◆ WHAT TO WORK ON
Only the lines from the one containing "312.757.5541 (25, 1683)" through the end of the entries should be repeated, exactly as they appear, first and last included.

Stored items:
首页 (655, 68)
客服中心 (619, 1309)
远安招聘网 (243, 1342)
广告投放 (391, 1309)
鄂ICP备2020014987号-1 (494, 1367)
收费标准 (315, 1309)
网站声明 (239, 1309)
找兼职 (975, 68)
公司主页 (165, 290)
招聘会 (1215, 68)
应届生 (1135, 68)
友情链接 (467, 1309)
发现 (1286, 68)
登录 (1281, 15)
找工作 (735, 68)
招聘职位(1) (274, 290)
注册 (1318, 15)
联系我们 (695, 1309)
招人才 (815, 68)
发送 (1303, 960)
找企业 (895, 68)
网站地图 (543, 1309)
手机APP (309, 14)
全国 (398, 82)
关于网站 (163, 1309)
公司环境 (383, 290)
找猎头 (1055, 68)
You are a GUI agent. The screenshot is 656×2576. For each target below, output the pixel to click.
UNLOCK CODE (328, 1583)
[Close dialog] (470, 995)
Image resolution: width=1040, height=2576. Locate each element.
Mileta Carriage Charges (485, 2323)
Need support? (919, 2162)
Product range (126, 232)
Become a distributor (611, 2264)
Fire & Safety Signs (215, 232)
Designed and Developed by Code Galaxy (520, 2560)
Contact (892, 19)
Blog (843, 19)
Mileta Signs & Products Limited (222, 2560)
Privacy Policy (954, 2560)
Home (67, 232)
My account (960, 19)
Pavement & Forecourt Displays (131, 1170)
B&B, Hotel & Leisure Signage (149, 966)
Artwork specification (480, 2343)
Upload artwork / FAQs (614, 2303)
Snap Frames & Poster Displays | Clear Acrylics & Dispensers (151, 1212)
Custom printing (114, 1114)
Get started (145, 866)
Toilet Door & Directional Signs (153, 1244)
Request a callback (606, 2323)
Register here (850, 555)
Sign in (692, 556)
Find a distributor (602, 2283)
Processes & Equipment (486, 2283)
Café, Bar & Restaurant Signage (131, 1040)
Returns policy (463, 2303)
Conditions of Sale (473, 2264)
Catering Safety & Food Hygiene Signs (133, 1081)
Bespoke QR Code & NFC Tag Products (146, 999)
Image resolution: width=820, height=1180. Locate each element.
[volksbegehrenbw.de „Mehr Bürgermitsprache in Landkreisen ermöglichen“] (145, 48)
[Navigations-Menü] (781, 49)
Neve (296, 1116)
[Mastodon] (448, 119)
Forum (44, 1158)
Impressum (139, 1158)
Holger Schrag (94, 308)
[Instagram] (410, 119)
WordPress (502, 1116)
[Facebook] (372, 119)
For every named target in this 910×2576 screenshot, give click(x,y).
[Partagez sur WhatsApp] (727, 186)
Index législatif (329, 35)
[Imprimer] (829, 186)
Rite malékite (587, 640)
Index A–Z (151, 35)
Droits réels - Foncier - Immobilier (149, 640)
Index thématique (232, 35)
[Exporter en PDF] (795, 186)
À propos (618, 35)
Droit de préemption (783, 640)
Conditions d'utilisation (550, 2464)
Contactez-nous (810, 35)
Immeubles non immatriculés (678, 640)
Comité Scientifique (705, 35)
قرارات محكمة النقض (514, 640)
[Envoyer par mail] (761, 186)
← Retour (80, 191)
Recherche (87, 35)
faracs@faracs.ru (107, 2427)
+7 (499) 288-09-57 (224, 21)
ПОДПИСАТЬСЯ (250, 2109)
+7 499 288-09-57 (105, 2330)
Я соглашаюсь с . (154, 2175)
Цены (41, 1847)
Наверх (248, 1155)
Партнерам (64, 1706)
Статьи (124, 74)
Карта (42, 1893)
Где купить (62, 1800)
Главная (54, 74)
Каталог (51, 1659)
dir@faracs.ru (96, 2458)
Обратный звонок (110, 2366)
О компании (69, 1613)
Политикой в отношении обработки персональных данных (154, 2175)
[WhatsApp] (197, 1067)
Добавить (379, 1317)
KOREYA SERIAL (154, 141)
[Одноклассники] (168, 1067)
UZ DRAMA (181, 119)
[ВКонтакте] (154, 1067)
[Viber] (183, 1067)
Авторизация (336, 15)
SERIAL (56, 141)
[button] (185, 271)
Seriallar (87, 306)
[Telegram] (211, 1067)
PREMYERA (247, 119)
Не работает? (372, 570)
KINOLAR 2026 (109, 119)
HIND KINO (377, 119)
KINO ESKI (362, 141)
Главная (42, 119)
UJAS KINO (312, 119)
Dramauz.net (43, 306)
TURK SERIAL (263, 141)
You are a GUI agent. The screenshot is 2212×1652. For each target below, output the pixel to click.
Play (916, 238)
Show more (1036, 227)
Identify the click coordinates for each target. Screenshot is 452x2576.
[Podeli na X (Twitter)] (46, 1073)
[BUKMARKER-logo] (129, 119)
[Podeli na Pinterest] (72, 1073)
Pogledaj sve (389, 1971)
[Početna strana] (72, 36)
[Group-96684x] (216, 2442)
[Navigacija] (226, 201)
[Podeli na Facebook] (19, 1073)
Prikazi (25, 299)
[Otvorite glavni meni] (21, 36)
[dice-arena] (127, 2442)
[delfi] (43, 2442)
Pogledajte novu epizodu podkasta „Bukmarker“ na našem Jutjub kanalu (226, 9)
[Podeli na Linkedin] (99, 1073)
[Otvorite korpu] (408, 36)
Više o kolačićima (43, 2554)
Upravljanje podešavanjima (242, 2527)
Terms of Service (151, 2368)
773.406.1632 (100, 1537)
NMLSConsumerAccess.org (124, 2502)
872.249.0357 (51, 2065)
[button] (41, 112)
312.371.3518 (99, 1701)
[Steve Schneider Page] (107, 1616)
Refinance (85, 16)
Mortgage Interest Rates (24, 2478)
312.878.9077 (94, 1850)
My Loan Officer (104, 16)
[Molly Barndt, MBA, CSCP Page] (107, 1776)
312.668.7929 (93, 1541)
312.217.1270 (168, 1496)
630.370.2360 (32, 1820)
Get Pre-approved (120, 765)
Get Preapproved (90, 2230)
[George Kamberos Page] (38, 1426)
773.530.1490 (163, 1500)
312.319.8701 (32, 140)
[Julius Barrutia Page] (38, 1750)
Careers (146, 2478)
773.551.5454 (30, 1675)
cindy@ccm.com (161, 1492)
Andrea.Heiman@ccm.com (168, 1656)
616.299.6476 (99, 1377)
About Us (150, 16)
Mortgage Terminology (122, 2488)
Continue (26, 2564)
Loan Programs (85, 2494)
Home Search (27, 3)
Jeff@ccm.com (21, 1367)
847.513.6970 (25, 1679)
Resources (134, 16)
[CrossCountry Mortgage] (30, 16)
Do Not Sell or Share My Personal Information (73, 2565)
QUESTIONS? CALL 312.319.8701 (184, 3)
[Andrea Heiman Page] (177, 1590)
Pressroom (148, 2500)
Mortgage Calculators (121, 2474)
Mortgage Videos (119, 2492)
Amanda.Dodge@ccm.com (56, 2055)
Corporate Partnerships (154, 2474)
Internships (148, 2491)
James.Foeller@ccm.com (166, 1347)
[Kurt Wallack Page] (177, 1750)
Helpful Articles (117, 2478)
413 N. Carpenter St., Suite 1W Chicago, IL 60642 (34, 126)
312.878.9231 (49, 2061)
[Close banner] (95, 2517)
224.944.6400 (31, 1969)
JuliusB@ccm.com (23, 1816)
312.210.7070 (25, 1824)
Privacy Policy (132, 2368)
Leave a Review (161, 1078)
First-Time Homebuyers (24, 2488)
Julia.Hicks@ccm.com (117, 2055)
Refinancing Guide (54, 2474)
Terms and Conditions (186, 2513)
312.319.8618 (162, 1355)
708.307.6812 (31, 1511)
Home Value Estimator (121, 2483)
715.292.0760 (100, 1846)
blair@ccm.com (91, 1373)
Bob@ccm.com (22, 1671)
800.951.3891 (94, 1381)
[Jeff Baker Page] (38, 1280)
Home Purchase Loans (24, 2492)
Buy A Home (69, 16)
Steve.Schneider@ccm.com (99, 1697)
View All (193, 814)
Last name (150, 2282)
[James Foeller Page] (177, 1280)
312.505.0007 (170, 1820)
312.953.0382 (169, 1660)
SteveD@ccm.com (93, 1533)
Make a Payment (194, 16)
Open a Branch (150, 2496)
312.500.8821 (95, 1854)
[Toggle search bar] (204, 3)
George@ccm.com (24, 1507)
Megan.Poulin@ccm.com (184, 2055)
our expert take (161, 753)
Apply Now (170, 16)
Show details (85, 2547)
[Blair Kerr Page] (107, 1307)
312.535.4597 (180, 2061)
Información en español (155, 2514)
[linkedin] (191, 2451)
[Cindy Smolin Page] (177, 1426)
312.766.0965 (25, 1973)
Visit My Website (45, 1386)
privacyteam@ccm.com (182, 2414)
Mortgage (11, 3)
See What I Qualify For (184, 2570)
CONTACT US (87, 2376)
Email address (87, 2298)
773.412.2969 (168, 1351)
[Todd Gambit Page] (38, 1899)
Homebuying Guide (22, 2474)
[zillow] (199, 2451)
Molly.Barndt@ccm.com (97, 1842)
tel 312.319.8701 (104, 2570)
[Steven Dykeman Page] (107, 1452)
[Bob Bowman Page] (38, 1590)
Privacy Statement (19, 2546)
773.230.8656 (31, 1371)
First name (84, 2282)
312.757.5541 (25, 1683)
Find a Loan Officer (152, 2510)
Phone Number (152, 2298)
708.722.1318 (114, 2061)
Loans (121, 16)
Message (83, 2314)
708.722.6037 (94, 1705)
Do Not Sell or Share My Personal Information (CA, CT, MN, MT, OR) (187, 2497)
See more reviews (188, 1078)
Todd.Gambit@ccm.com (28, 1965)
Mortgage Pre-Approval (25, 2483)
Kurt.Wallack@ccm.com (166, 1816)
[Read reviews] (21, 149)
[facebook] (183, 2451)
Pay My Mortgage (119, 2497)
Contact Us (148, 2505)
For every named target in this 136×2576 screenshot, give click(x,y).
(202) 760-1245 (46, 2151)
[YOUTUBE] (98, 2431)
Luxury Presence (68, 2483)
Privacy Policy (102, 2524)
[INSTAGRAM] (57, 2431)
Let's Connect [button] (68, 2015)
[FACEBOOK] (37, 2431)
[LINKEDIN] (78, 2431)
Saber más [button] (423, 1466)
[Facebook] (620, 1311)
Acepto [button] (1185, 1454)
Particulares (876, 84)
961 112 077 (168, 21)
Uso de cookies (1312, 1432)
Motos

◆ SOLUTION
312.757.5541 (25, 1683)
Find a Loan Officer (152, 2510)
Phone Number (152, 2298)
708.722.1318 (114, 2061)
Loans (121, 16)
Message (83, 2314)
708.722.6037 (94, 1705)
Do Not Sell or Share My Personal Information (CA, CT, MN, MT, OR) (187, 2497)
See more reviews (188, 1078)
Todd.Gambit@ccm.com (28, 1965)
Mortgage Pre-Approval (25, 2483)
Kurt.Wallack@ccm.com (166, 1816)
[Read reviews] (21, 149)
[facebook] (183, 2451)
Pay My Mortgage (119, 2497)
Contact Us (148, 2505)
For every named target in this 136×2576 screenshot, give click(x,y).
(202) 760-1245 (46, 2151)
[YOUTUBE] (98, 2431)
Luxury Presence (68, 2483)
Privacy Policy (102, 2524)
[INSTAGRAM] (57, 2431)
Let's Connect [button] (68, 2015)
[FACEBOOK] (37, 2431)
[LINKEDIN] (78, 2431)
Saber más [button] (423, 1466)
[Facebook] (620, 1311)
Acepto [button] (1185, 1454)
Particulares (876, 84)
961 112 077 (168, 21)
Uso de cookies (1312, 1432)
Motos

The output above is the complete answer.